━━━━━ EXTRACTED MATERIAL
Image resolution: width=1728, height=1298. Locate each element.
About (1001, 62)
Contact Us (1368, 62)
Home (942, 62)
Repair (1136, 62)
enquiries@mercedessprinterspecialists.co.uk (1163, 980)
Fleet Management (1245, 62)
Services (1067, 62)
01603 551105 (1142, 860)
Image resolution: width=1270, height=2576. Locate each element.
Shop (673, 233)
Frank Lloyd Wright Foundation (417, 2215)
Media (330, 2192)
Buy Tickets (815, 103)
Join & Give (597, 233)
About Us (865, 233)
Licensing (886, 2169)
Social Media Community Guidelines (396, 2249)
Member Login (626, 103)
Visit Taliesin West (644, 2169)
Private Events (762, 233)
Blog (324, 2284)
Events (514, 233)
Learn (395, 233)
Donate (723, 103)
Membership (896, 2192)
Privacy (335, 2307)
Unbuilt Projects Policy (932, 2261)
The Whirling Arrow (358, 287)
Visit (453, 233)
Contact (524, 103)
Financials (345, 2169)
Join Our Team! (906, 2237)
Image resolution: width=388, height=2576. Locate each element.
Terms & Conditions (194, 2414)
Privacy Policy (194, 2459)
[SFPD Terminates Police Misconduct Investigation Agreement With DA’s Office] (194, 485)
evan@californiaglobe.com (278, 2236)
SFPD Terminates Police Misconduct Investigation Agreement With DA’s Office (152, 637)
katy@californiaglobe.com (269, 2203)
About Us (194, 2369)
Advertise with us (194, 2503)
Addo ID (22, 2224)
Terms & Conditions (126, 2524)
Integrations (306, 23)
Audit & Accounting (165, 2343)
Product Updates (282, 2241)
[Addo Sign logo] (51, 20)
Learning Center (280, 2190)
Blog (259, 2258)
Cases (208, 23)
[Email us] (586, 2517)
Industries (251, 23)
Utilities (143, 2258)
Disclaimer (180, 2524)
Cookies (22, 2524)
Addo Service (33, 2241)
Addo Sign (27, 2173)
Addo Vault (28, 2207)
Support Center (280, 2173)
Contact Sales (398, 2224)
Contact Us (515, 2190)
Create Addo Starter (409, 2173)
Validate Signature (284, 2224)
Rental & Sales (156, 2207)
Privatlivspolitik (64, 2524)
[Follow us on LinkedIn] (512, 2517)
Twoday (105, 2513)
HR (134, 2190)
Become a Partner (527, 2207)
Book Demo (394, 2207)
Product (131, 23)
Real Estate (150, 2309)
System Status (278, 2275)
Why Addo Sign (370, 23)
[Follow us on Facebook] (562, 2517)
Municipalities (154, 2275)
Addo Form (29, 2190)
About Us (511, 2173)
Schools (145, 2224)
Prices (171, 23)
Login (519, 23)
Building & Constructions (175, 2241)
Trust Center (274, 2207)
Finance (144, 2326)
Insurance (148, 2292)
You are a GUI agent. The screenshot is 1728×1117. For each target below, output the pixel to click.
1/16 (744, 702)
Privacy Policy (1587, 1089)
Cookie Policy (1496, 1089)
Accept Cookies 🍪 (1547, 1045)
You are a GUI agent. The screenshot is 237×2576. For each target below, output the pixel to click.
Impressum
━━━━━━━━━━
» ACTIVITY
The task calls for each record to be returned verbatim.

» WRITTEN SOLUTION
Image resolution: width=1728, height=1298. Locate each element.
About (1001, 62)
Contact Us (1368, 62)
Home (942, 62)
Repair (1136, 62)
enquiries@mercedessprinterspecialists.co.uk (1163, 980)
Fleet Management (1245, 62)
Services (1067, 62)
01603 551105 (1142, 860)
Image resolution: width=1270, height=2576. Locate each element.
Shop (673, 233)
Frank Lloyd Wright Foundation (417, 2215)
Media (330, 2192)
Buy Tickets (815, 103)
Join & Give (597, 233)
About Us (865, 233)
Licensing (886, 2169)
Social Media Community Guidelines (396, 2249)
Member Login (626, 103)
Visit Taliesin West (644, 2169)
Private Events (762, 233)
Blog (324, 2284)
Events (514, 233)
Learn (395, 233)
Donate (723, 103)
Membership (896, 2192)
Privacy (335, 2307)
Unbuilt Projects Policy (932, 2261)
The Whirling Arrow (358, 287)
Visit (453, 233)
Contact (524, 103)
Financials (345, 2169)
Join Our Team! (906, 2237)
Image resolution: width=388, height=2576. Locate each element.
Terms & Conditions (194, 2414)
Privacy Policy (194, 2459)
[SFPD Terminates Police Misconduct Investigation Agreement With DA’s Office] (194, 485)
evan@californiaglobe.com (278, 2236)
SFPD Terminates Police Misconduct Investigation Agreement With DA’s Office (152, 637)
katy@californiaglobe.com (269, 2203)
About Us (194, 2369)
Advertise with us (194, 2503)
Addo ID (22, 2224)
Terms & Conditions (126, 2524)
Integrations (306, 23)
Audit & Accounting (165, 2343)
Product Updates (282, 2241)
[Addo Sign logo] (51, 20)
Learning Center (280, 2190)
Blog (259, 2258)
Cases (208, 23)
[Email us] (586, 2517)
Industries (251, 23)
Utilities (143, 2258)
Disclaimer (180, 2524)
Cookies (22, 2524)
Addo Service (33, 2241)
Addo Sign (27, 2173)
Addo Vault (28, 2207)
Support Center (280, 2173)
Contact Sales (398, 2224)
Contact Us (515, 2190)
Create Addo Starter (409, 2173)
Validate Signature (284, 2224)
Rental & Sales (156, 2207)
Privatlivspolitik (64, 2524)
[Follow us on LinkedIn] (512, 2517)
Twoday (105, 2513)
HR (134, 2190)
Become a Partner (527, 2207)
Book Demo (394, 2207)
Product (131, 23)
Real Estate (150, 2309)
System Status (278, 2275)
Why Addo Sign (370, 23)
[Follow us on Facebook] (562, 2517)
Municipalities (154, 2275)
Addo Form (29, 2190)
About Us (511, 2173)
Schools (145, 2224)
Prices (171, 23)
Login (519, 23)
Building & Constructions (175, 2241)
Trust Center (274, 2207)
Finance (144, 2326)
Insurance (148, 2292)
You are a GUI agent. The screenshot is 1728×1117. For each target below, output the pixel to click.
1/16 (744, 702)
Privacy Policy (1587, 1089)
Cookie Policy (1496, 1089)
Accept Cookies 🍪 (1547, 1045)
You are a GUI agent. The screenshot is 237×2576. For each target below, output the pixel to click.
Impressum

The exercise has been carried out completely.